I have been in cases with where prosecutors have sought excessive sentences but that does not make it acceptable or right. Given the overwhelming view that the original recommendation was wrong, I find it hard to understand why Main Justice should have stayed silent and not informed the court that justice would not be served with such a sentence.

Not surprisingly, the media seems to have moved on with little recognition that the original recommendation was manifestly wrong and excessive. Instead the media besmirched Barr’s reputation and then failed to report the countervailing facts. After the court came down precisely where some of us predicted, it just moved on to the question of whether Stone would be pardoned. Even with a justifiably angry court, the sentence came in at 40 months rather than 108 months.
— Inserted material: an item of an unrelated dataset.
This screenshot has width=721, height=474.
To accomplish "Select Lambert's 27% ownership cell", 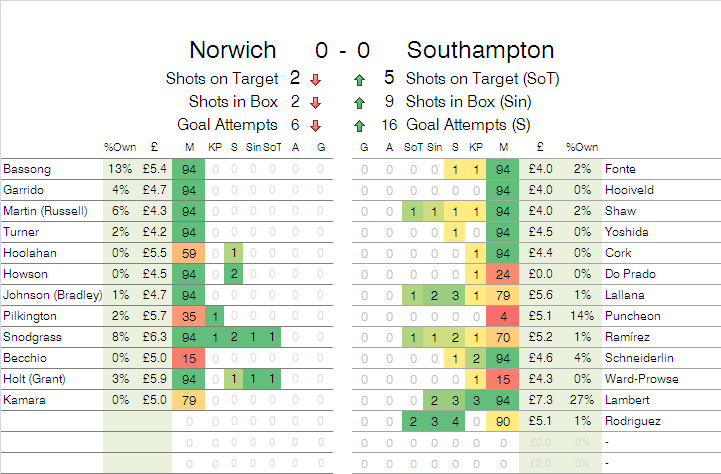I will [581, 400].
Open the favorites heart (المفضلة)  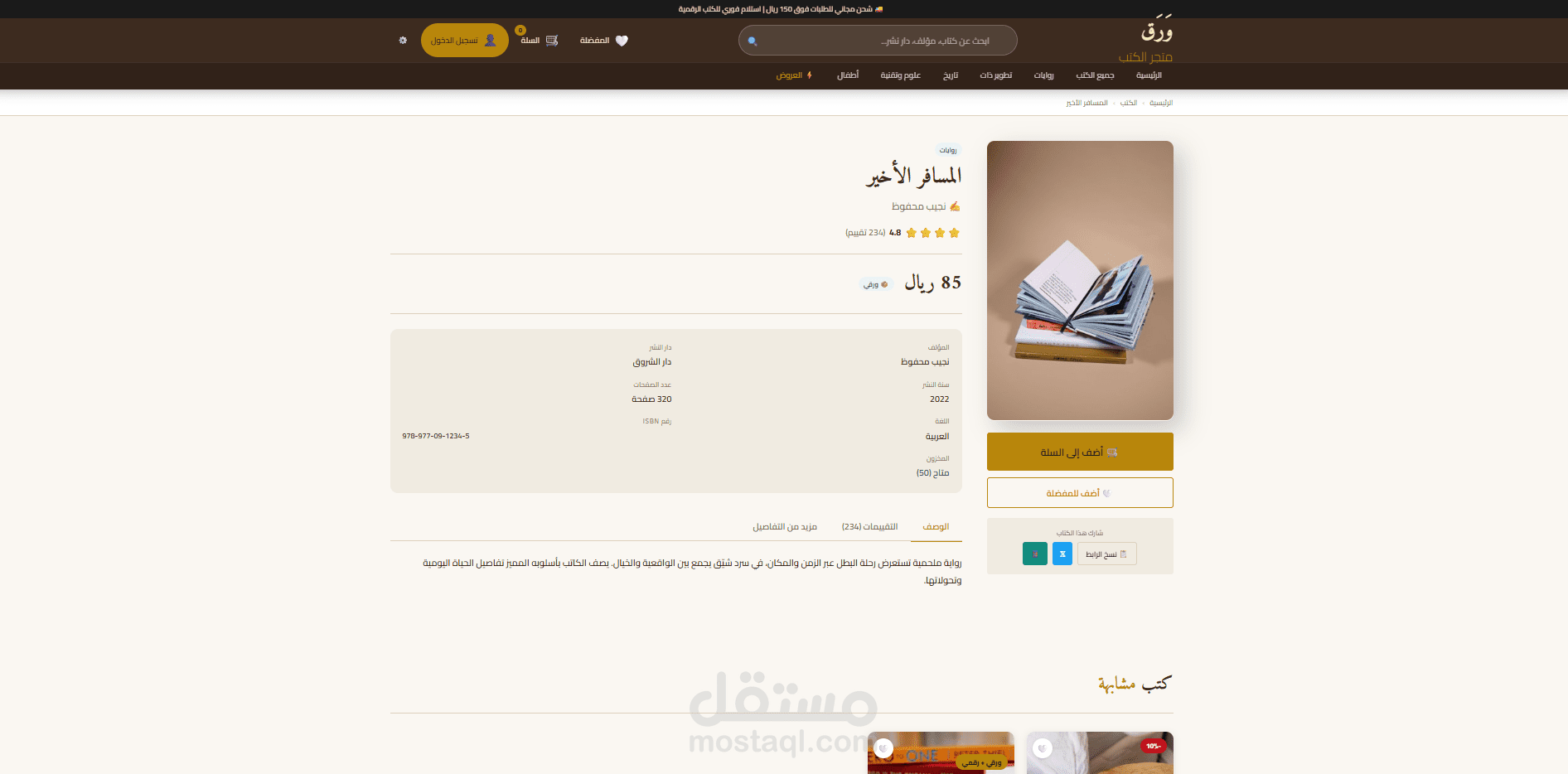(x=604, y=41)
While these former prosecutors did not wait for the full facts, it was later shown that the decision was made before Trump’s comments and that there was no communication with the President on the case. It was also later disclosed that Barr and other officials at Main Justice agreed that the recommendation was manifestly wrong. That included the acting U.S. Attorney. Main Justice and specifically the Criminal Division often coordinates or directs decisions in high-profile cases. All of that was ignored in favor of a narrative that Barr carried out the orders of Trump after he publicly denounced the prosecution.

The hair-trigger attacks have become a common feature in legal analysis in these controversies. In this case, however, it was reasonable for many to raise concerns after Trump’s tweets. I immediately called for an investigation and still believe that such an investigation is warranted. It is not the legitimacy of the concerns but the immediate conclusions that are so objectionable.

As I said in the prior column, Barr was right on the merits of the ultimate sentence and the court ended up exactly where he and Main Justice recommended on the sentencing of Roger Stone.

166 thoughts on “Roger Stone Convicted and Bill Barr Vindicated With 40 Month Sentence [Updated]”

  1. “Fruit of the poisonous tree” and a “partial jury” should have been factors in this case. But I guess that was not a consideration of Judge Berman. Stone needs a new trial by an unbiased legal system. Is that too archaic in this day and age? Or am I just too jilted, tainted and cynical?

  2. Judging in the Age of TDS:

    Let’s look at how Amy Berman Jackson ruled and how she appeased everyone of her constituencies except Roger Stone.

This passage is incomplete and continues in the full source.